(A block of data)
(begin)
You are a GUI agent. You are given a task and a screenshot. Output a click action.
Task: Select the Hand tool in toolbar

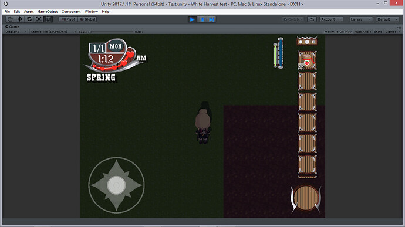pos(10,19)
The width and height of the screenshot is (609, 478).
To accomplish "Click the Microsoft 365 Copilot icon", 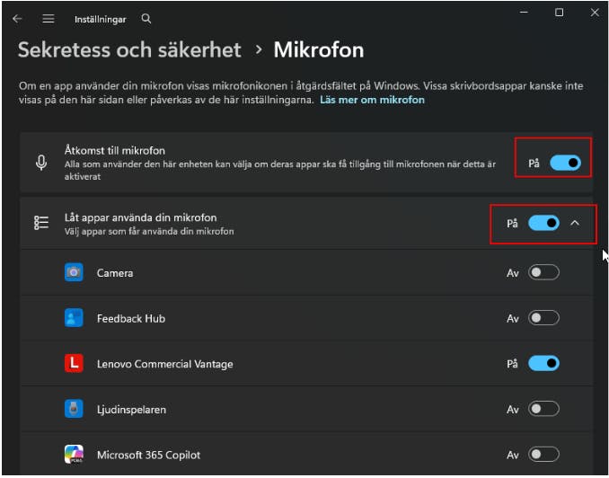I will [74, 455].
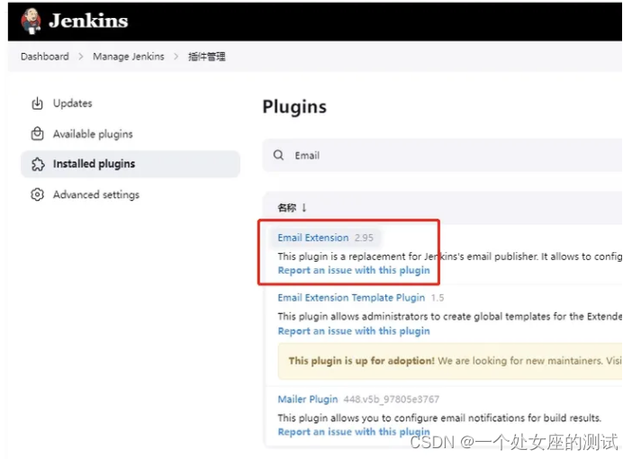Click the Available plugins shopping bag icon
Image resolution: width=632 pixels, height=459 pixels.
[x=37, y=133]
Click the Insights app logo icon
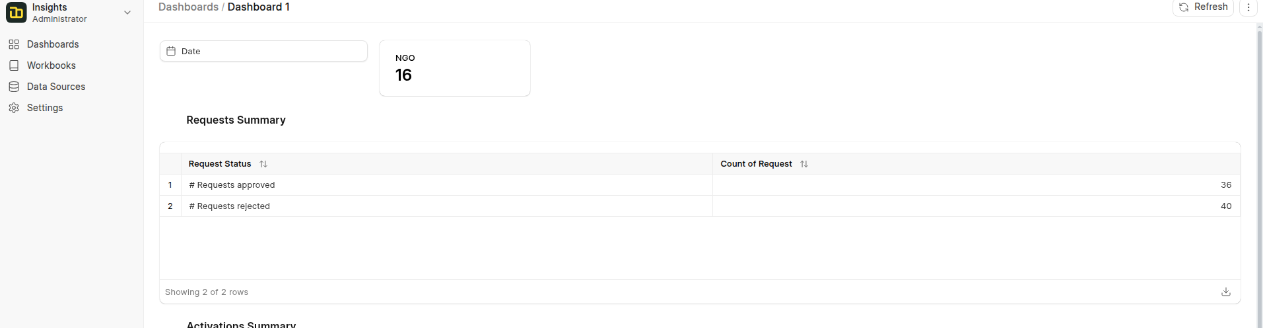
(end)
* **SHORT PROBLEM**:
Find each line in the records above that contains the string "width", with case counting, and copy every such line.

* **TASK ANSWER**:
The width and height of the screenshot is (609, 478).
Image resolution: width=632 pixels, height=459 pixels.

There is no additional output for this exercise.